All lines from the one that has "By Ethan Huff (618, 312)" onward to the end of the records below are to be returned exactly; pictures are to be skipped.

=== Begin Enclosure ===

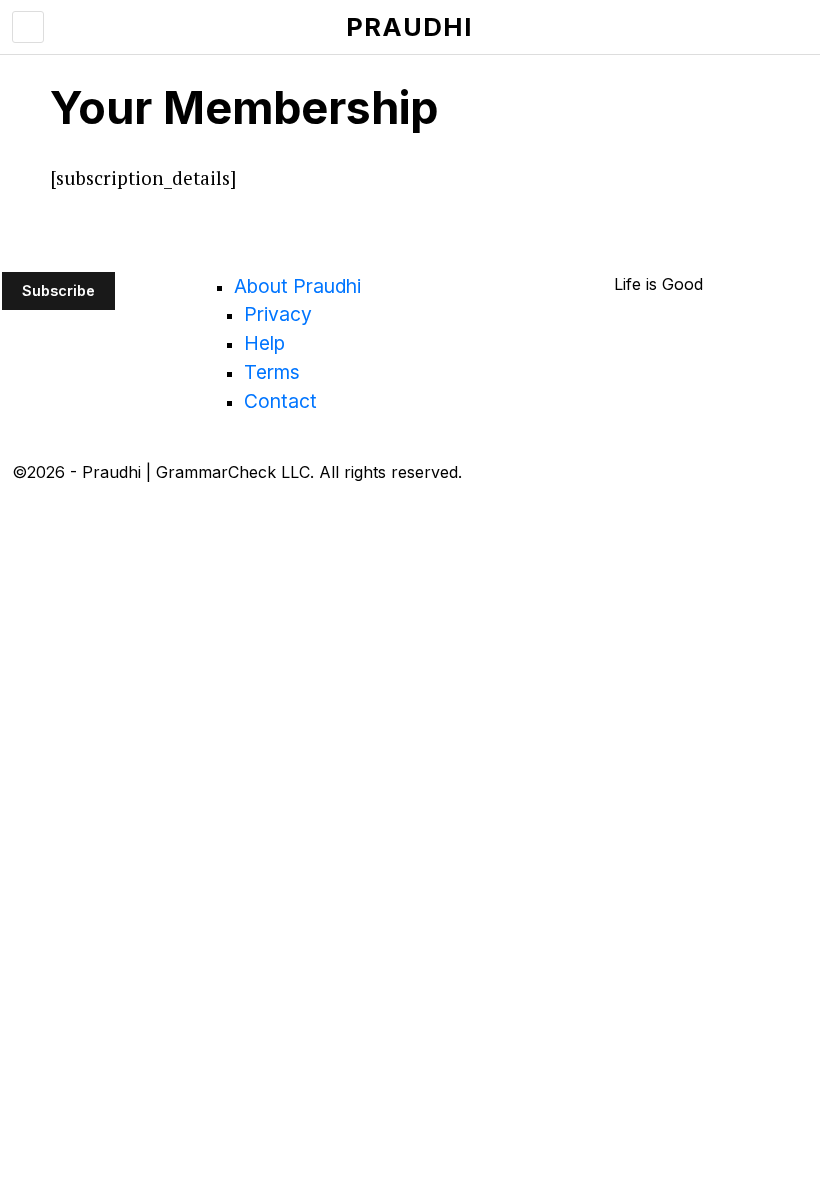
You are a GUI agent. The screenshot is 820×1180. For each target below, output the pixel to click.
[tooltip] (24, 520)
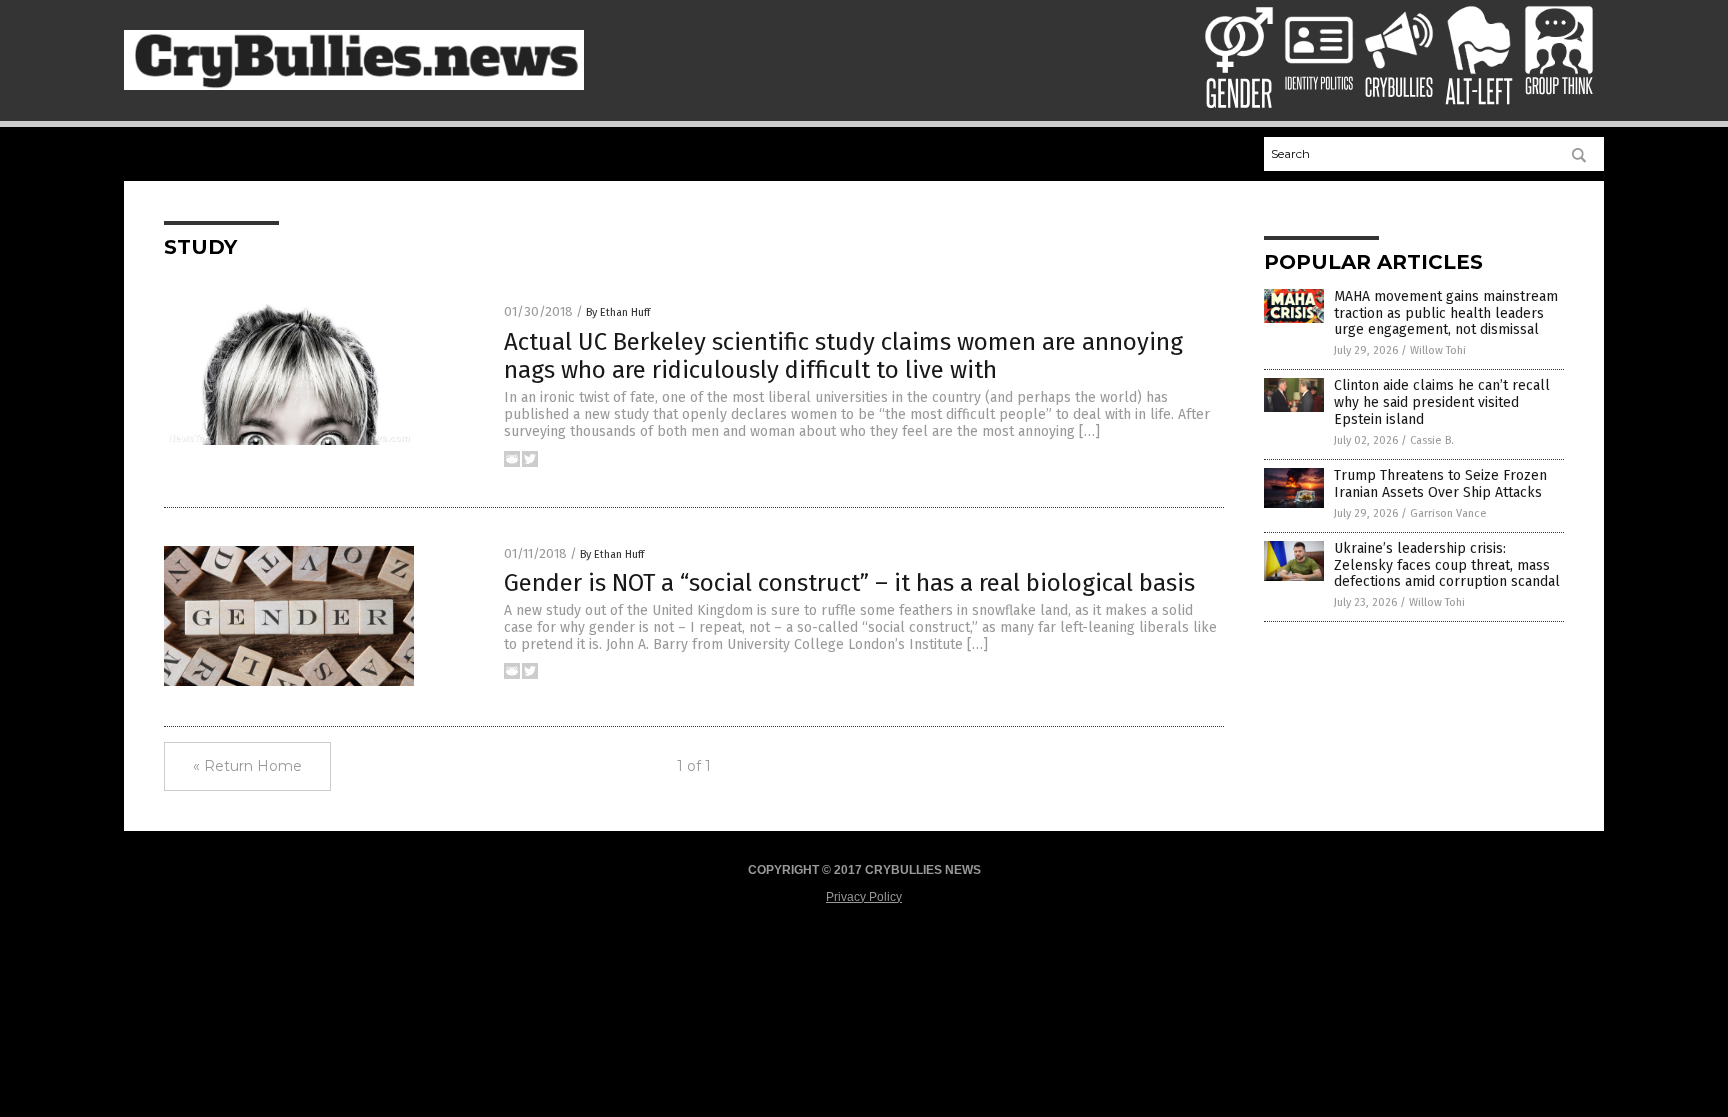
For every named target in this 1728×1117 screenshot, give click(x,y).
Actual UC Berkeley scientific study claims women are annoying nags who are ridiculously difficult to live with (843, 356)
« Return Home (247, 766)
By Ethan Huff (618, 312)
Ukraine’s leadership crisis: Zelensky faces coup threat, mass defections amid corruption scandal (1447, 565)
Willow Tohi (1438, 350)
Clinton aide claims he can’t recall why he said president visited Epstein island (1442, 402)
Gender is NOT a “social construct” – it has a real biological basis (849, 583)
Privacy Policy (864, 897)
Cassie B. (1432, 440)
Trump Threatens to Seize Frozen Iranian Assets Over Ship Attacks (1440, 484)
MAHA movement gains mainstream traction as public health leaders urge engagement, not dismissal (1446, 313)
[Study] (354, 86)
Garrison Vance (1448, 513)
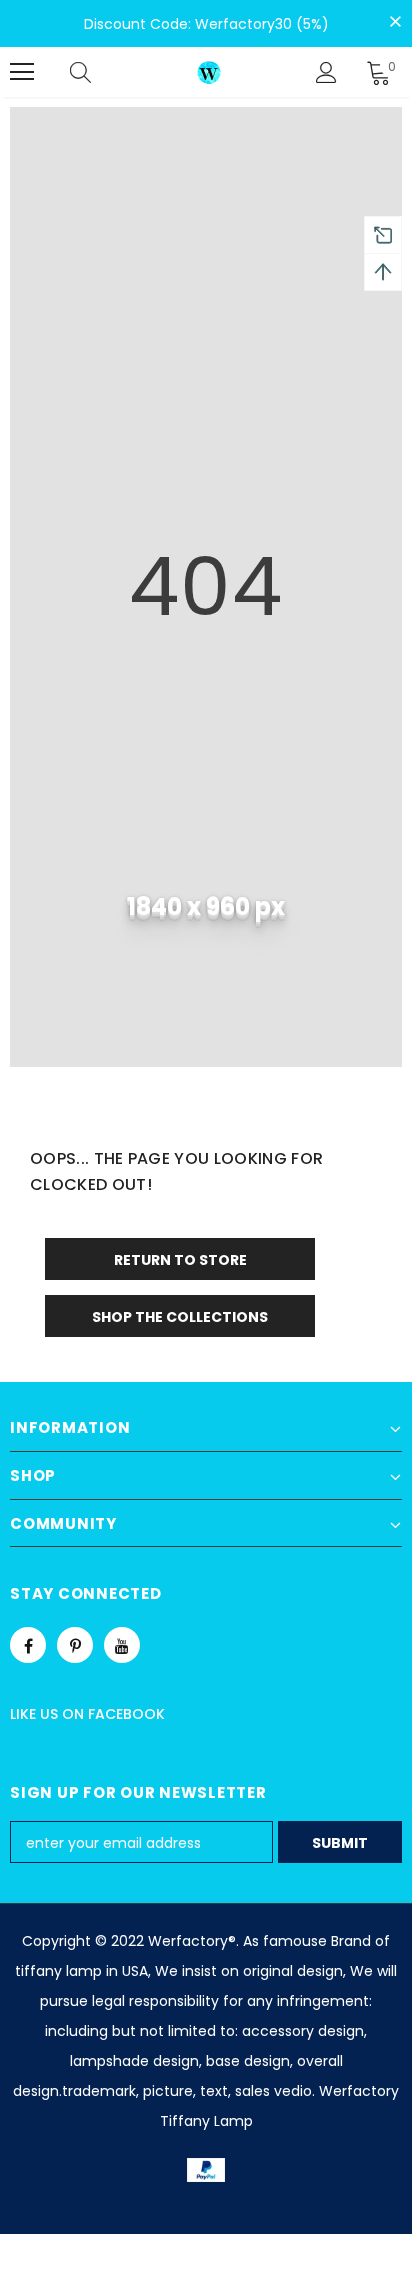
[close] (395, 22)
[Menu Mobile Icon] (22, 72)
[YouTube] (122, 1645)
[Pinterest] (75, 1645)
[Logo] (209, 71)
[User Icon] (326, 72)
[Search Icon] (100, 72)
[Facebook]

=== End Enclosure ===

ANSWER BELOW:
By Ethan Huff (618, 312)
Ukraine’s leadership crisis: Zelensky faces coup threat, mass defections amid corruption scandal (1447, 565)
Willow Tohi (1438, 350)
Clinton aide claims he can’t recall why he said president visited Epstein island (1442, 402)
Gender is NOT a “social construct” – it has a real biological basis (849, 583)
Privacy Policy (864, 897)
Cassie B. (1432, 440)
Trump Threatens to Seize Frozen Iranian Assets Over Ship Attacks (1440, 484)
MAHA movement gains mainstream traction as public health leaders urge engagement, not dismissal (1446, 313)
[Study] (354, 86)
Garrison Vance (1448, 513)
[close] (395, 22)
[Menu Mobile Icon] (22, 72)
[YouTube] (122, 1645)
[Pinterest] (75, 1645)
[Logo] (209, 71)
[User Icon] (326, 72)
[Search Icon] (100, 72)
[Facebook]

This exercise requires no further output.